Pamela Edmonds is the Curator and Director of @dalhousie_art_gallery, and centers cultural equity and interdisciplinary dialogue in contemporary art.

Kris Reppas (He/Him) @kris_reppas is a Two-Spirit, Kanien’kehá:ka (Mohawk), and mixed European artist currently residing in Kjipuktuk. His beadwork includes a variety of techniques including flatwork, Haundenosaunee raised beadwork, and loom work. His priority is to create work that’s tactile, to promote conversations through feeling and gathering.

Vanessa ‘Nessy’ Thomas @nessyrt is an experimental digital and mixed media artist from Preston, Nova Scotia.

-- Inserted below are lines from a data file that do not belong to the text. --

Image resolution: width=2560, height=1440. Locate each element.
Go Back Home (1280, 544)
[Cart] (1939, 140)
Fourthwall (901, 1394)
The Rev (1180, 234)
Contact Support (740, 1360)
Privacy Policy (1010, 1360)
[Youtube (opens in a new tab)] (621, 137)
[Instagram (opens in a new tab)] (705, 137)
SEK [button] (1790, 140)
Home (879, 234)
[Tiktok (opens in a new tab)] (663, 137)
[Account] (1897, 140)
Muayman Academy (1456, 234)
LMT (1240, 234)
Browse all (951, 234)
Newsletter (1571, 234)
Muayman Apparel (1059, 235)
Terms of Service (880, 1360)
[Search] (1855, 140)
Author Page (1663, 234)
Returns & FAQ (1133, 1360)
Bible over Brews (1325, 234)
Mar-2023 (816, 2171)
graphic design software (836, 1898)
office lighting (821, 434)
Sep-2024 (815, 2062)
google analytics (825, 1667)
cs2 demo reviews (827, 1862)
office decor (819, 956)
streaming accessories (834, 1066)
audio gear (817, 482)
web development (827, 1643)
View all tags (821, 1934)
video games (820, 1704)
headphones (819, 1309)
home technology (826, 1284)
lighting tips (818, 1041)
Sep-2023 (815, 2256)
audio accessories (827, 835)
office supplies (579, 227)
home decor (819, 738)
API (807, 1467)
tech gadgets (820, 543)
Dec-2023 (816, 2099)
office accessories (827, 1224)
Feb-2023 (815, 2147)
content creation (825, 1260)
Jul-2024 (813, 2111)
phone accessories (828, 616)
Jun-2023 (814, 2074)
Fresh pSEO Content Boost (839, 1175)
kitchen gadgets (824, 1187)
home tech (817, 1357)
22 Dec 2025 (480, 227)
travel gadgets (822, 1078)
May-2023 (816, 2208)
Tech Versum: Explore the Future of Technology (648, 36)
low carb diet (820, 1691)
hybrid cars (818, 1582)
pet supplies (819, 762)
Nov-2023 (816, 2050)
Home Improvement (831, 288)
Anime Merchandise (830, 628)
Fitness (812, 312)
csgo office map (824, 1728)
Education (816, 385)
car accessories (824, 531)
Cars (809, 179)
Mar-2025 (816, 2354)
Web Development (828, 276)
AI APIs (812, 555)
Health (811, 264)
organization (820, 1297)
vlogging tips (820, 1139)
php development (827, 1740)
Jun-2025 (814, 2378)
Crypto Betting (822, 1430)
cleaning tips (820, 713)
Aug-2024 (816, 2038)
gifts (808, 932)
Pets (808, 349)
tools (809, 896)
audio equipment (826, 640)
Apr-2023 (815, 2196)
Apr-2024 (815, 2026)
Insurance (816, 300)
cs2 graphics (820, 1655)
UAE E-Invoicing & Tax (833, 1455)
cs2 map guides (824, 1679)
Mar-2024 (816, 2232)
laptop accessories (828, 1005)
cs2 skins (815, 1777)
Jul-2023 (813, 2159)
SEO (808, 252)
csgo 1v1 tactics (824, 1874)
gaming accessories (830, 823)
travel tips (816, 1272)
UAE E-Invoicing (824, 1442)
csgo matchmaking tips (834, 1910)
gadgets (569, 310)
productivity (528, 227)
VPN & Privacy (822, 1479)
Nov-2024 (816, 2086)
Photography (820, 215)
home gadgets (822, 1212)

Megan Samms @livetextiles (they/she) is an L’nu and Nlha7kápmx visual artist, Indigenous agriculturalist, beekeeper, and community worker who, drawing from her varied practices, works collaboratively with mediums to articulate story, messages, and continued dialogue within their respective historic and contemporary place-based contexts. She’s known for weaving and natural dye work, but uses photo, and performance interventions to remember and triangulate entangled presence and relationality with place and time. Samms is a collaborator and is currently an apprentice in Ancestral Skin Marking with Dion Kaszas, Keith Callihoo, and Jerry Evans. She lives in her home community in one of their two ancestral territories: Katalisk, Ktaqmkuk, Mi’kma’ki, Wabanaki Territory.
Photo credit: Pilvi Keto. Headshot.

Elyse Moir is a visual artist and educator from K’jipuktuk/Halifax. Since graduating from NSCAD University in 2015, Elyse has developed a professional practice as an independent artist working in various mediums including painting, illustration, print, textiles, sound & video, and public art. Elyse also works in the community as a youth worker, program coordinator, and joyful karaoke host/DJ.